Ey iman edenler, Allah’a itaat edin, Rasul’e itaat edin ve sizden olan ulu’l-emr (emir sahiblerin)e de (itaat edin).”[2]

Cabir b. Abdullah (r.a.) ve Mücahid (rh.a.) der ki:

– Emir sahibleri (ulu’l-emr) denilen kimseler, Kur’ân ve ilim ehli olan kimselerdir.

Malik (rh.a.)’iın de tercihi budur.

Ed-Dahhak’ın şu sözü de buna yakındır:

– Yüce Allah bununla, fukahayı ve din âlimlerini kas­tetmektedir.[3]

İbn Abbas (r.a)’dan naklen Ali İbn Ebu Talha:

Sizden olan emir sahiblerine de itaat edin.” ayet-i ke­rimesinden din ve fıkıh âlimlerinin kastedildiğini söylemiş­tir.

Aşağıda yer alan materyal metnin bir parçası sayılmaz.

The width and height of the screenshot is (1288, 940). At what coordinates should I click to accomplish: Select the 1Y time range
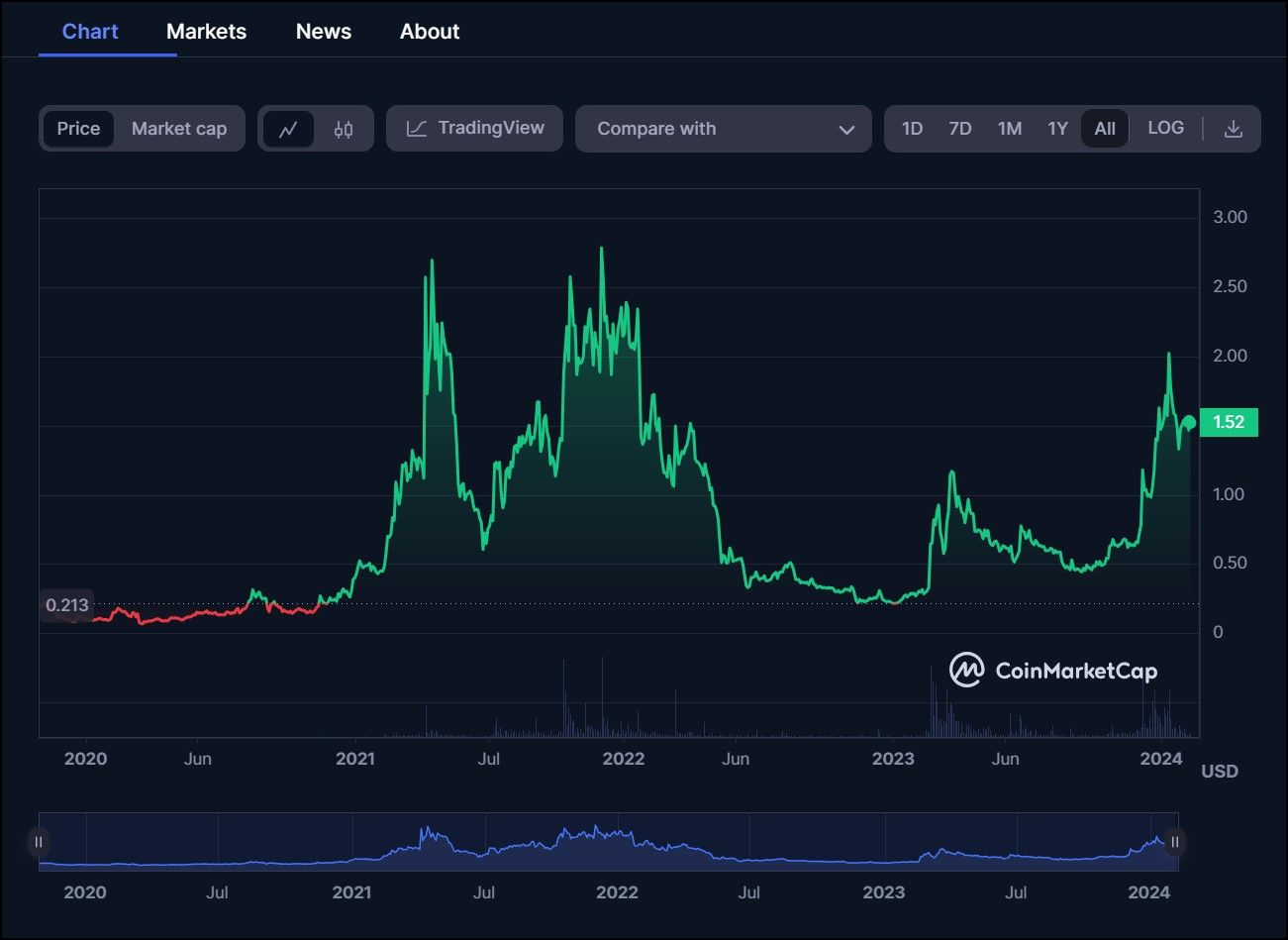coord(1057,129)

Mücahid, Atâ, Hasan el-Basrî ve Ebu’l-Âliye de aynı görüşte olup bu ayette, âlimlerin kastedildiğini söylemişler­dir.[4]

Muvahhid mü’minlerden olup ümmetin derdiyle dert­lenen ve onlarla ilgilenip yol gösteren muttaki ulemâ, mü’min müslümanların kendilerine itaat edip tâbi olacak­ları izzet ve şeref sahibi şahsiyetlerdir!..

Onlardan öylesi de vardır ki: ‘Rabbimiz, bize dünyada da iyilik ver, ahirette de iyilik (ver) ve bizi, ateşin azabından koru’ der.”[5] ayet-i kerimesi, Hasan el-Basrî (rh.a.) ve Süf-yan es-Sevrî (rh.a.)’e göre şu mânâdadır:

– Dünyadaki iyilikten maksad, ilim ve ibadettir. Ahiret-teki iyilikten maksad ise, cennetir. [6]

Muvahhid ve muttaki İslâm ulemâsı, Âlemlerin Rabbi Allah (Azze ve Celle)’yi en iyi tanıyan, katıksız iman eden ve imanın gereği olan salih ameli yerli yerinde yapan şah­siyetlerdir… Çünkü onlar, Allah’dan en çok korkan ve Rabb Allah’ın emirlerine en iyi itaat eden kişilerdir…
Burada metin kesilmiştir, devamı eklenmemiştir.